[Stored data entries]
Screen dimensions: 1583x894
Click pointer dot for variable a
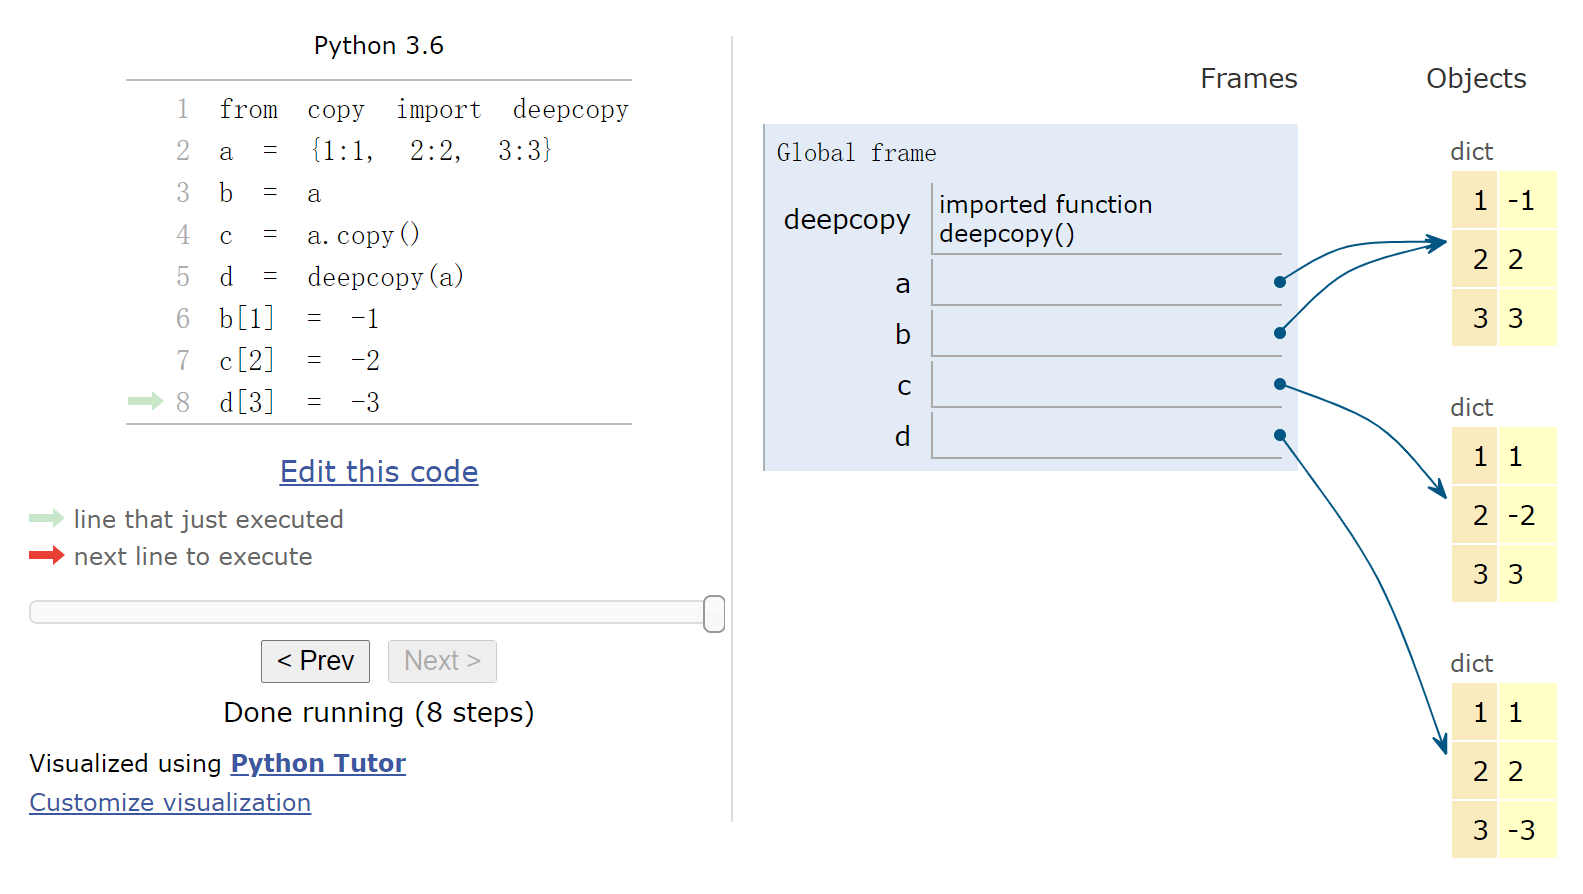pyautogui.click(x=1280, y=282)
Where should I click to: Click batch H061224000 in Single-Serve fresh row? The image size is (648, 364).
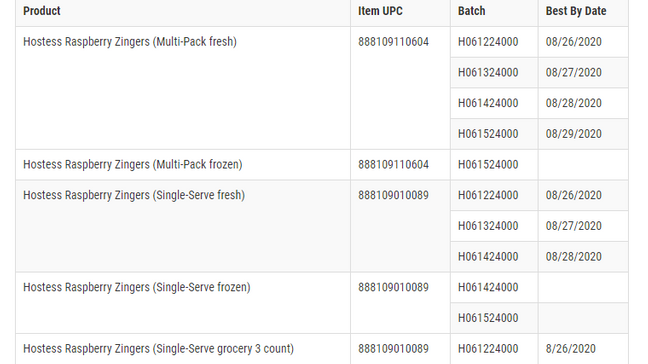(488, 195)
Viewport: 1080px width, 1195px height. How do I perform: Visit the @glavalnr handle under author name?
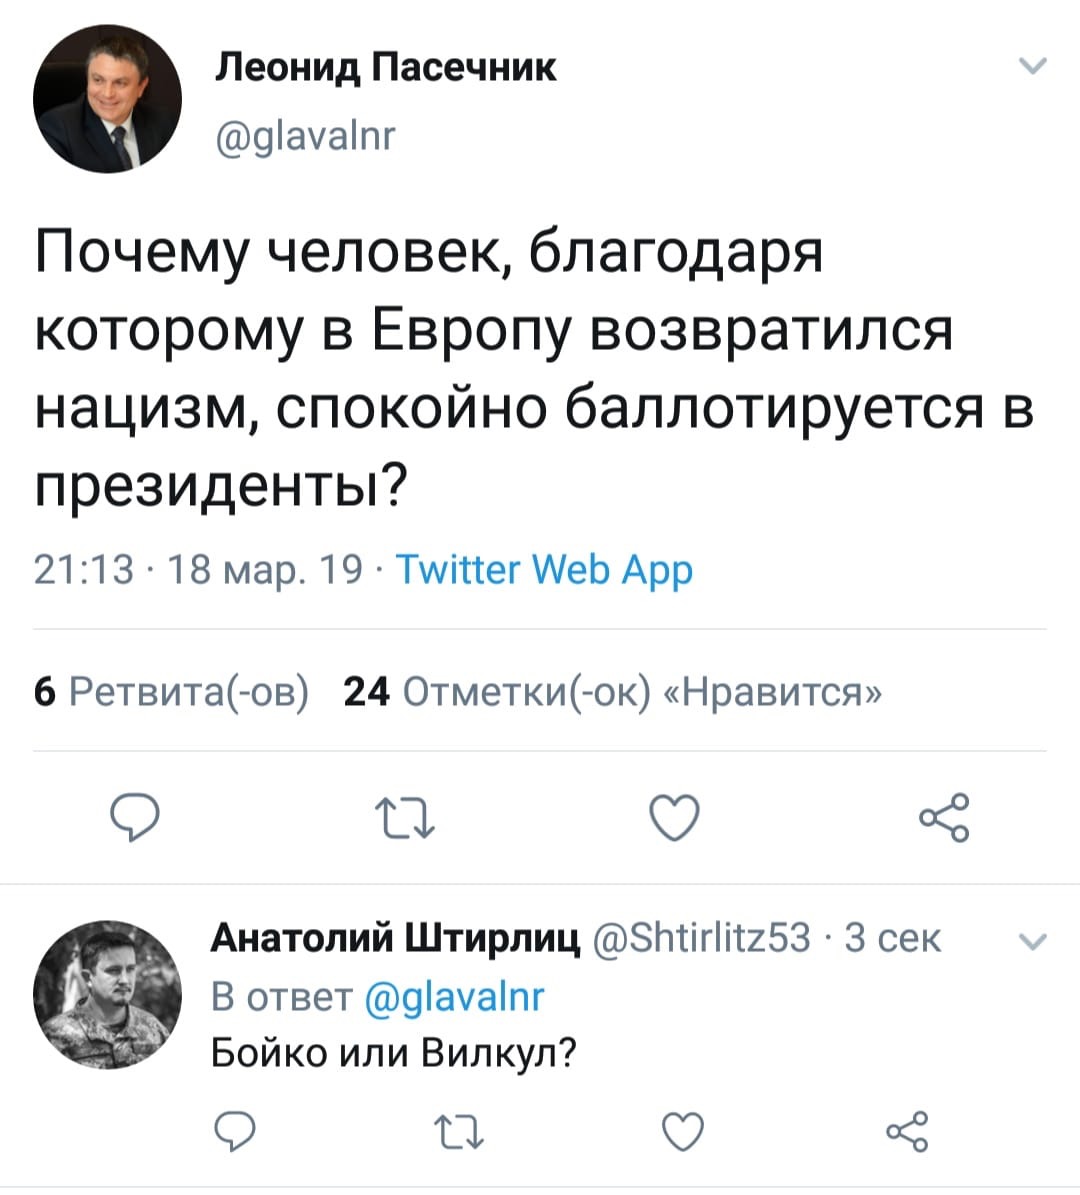tap(307, 133)
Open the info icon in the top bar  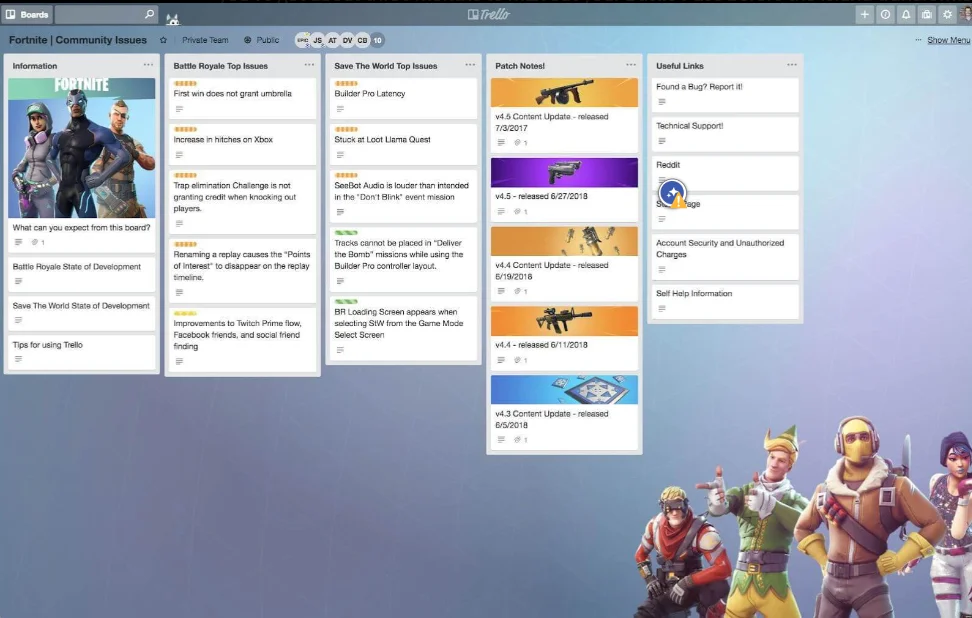tap(884, 14)
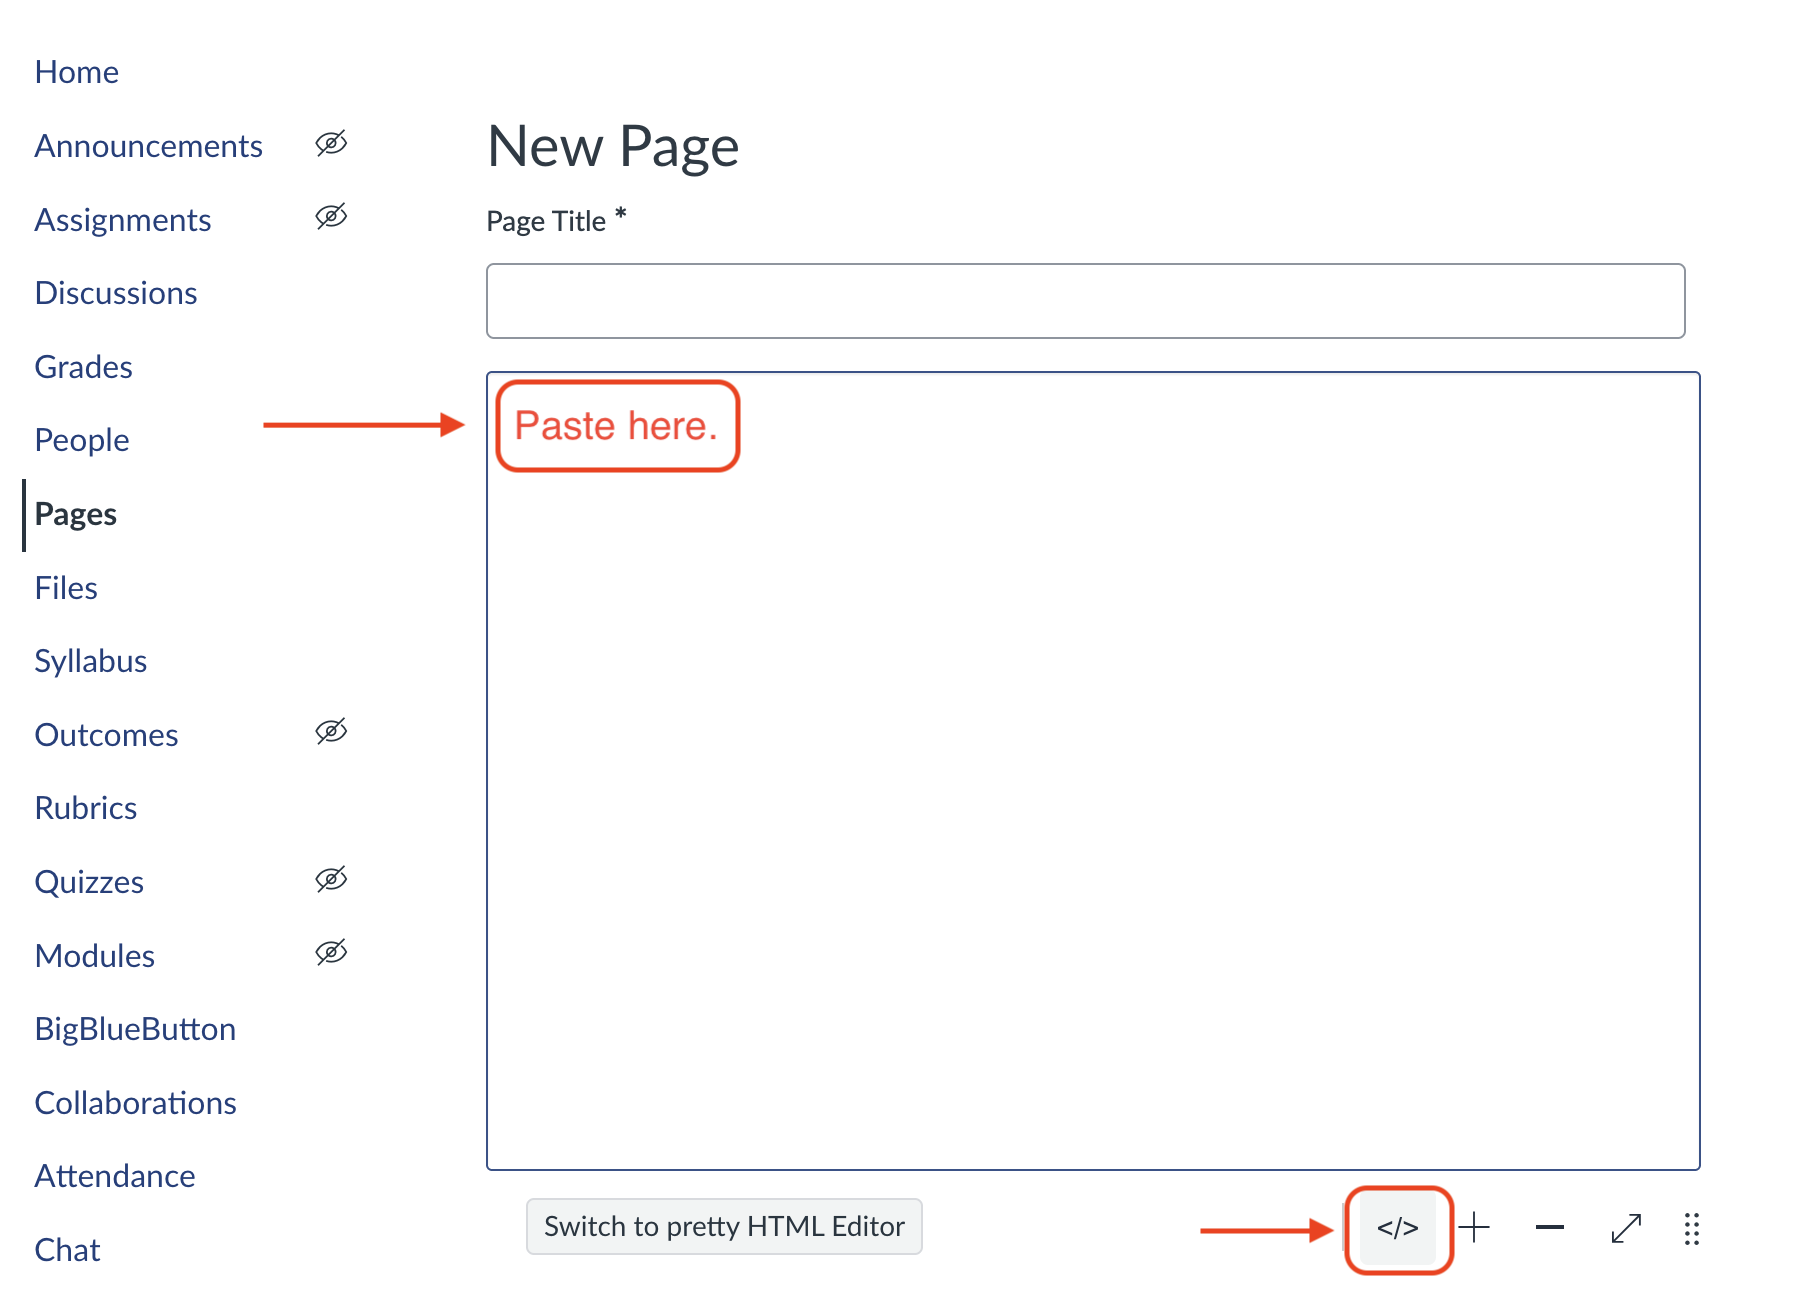Click the HTML editor code icon
1796x1294 pixels.
[x=1397, y=1228]
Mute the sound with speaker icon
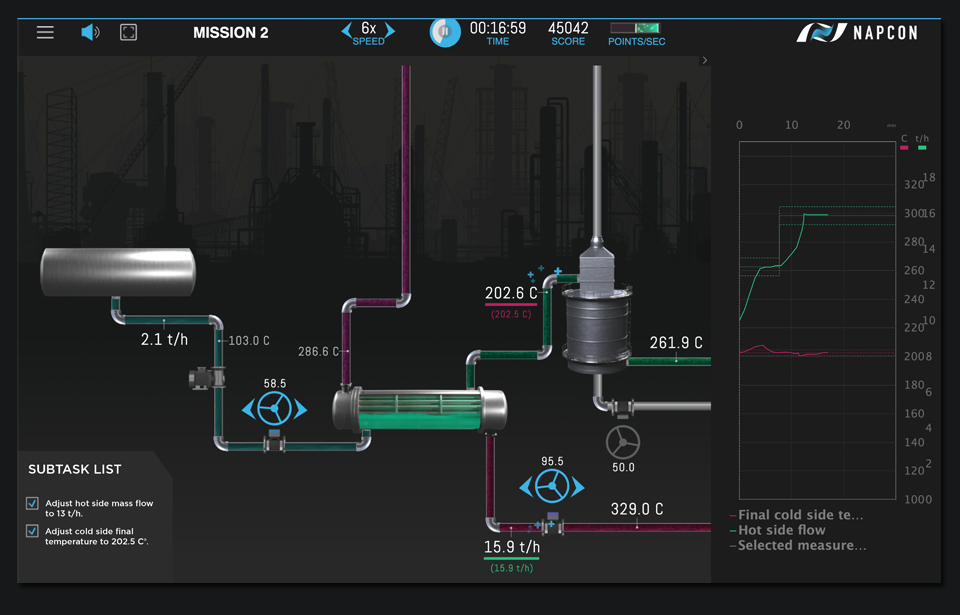 (x=90, y=32)
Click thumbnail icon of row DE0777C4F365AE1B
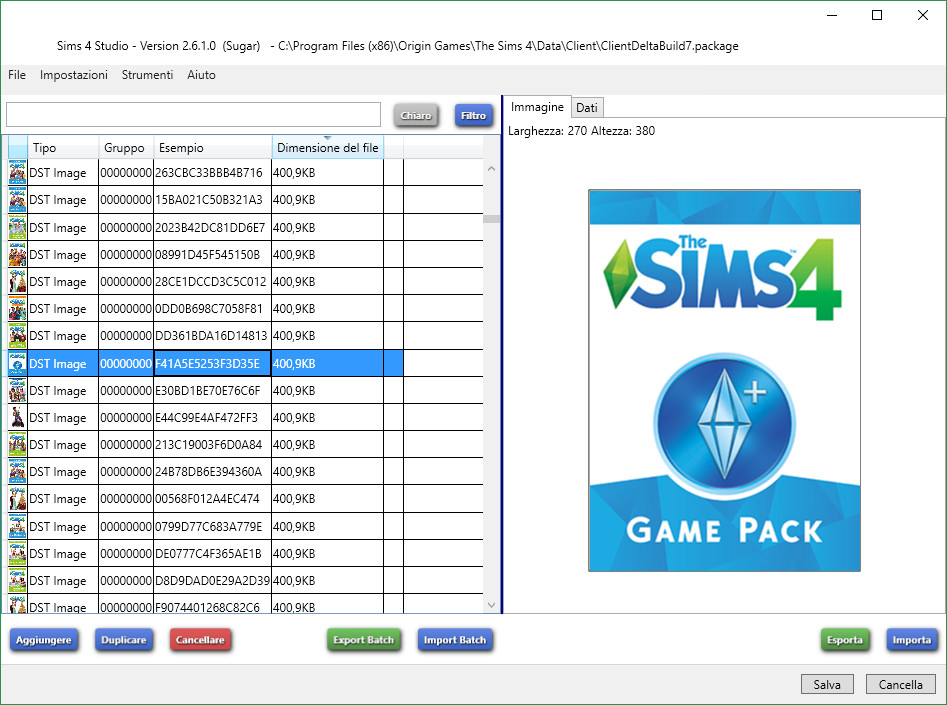 (17, 553)
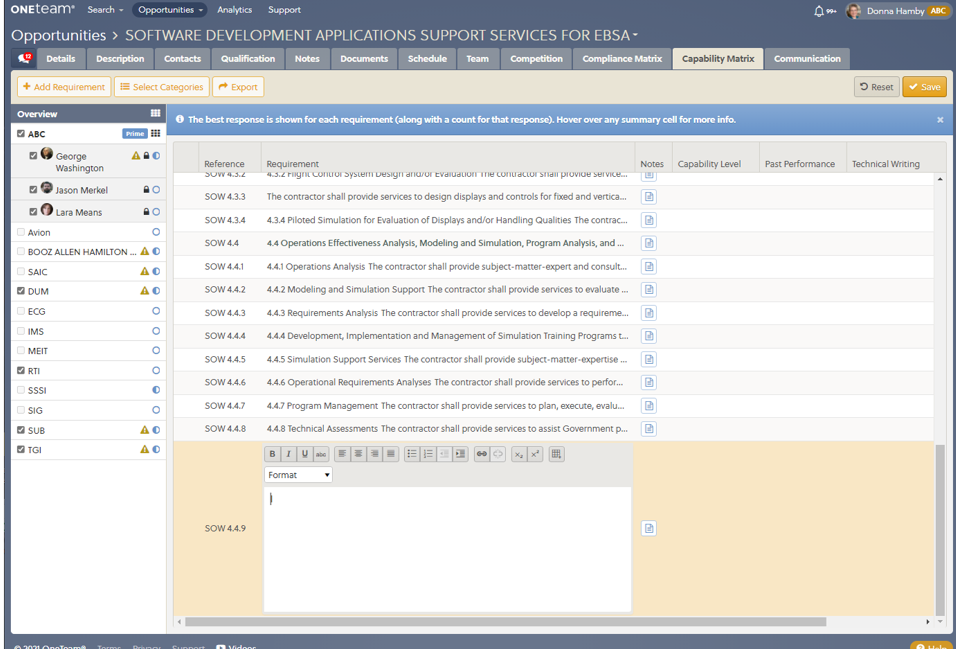Save changes with the Save button
The height and width of the screenshot is (649, 956).
coord(924,87)
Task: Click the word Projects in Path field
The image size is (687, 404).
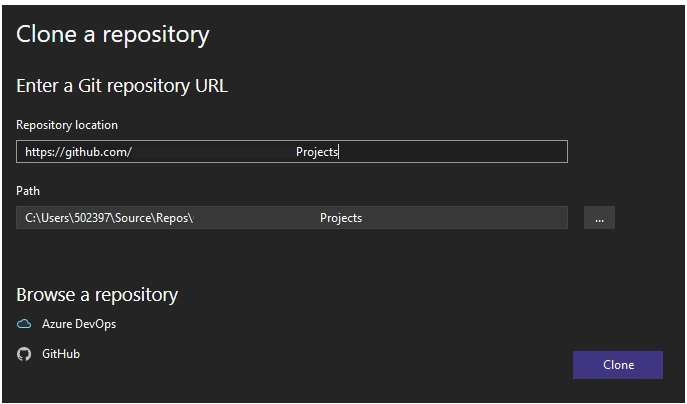Action: point(341,218)
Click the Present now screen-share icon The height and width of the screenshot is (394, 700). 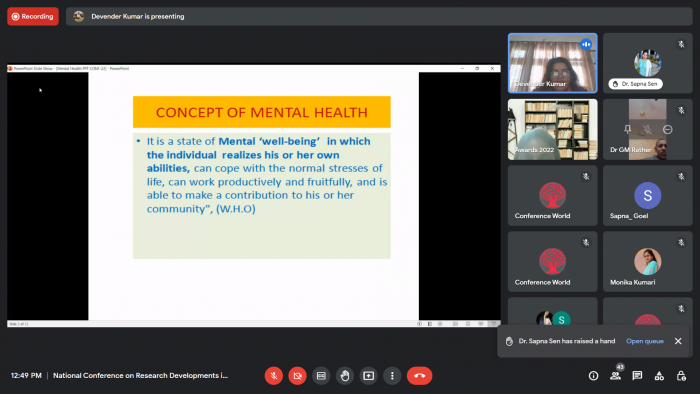[x=368, y=376]
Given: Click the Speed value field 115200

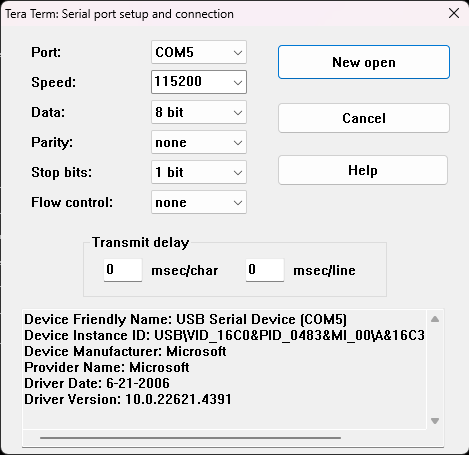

■ TASK BRIEF ■
Go over the data and return every line that includes the word "field".

■ ANSWER BOX ■
Task: Click the word Projects in Path field
Given: Click the Speed value field 115200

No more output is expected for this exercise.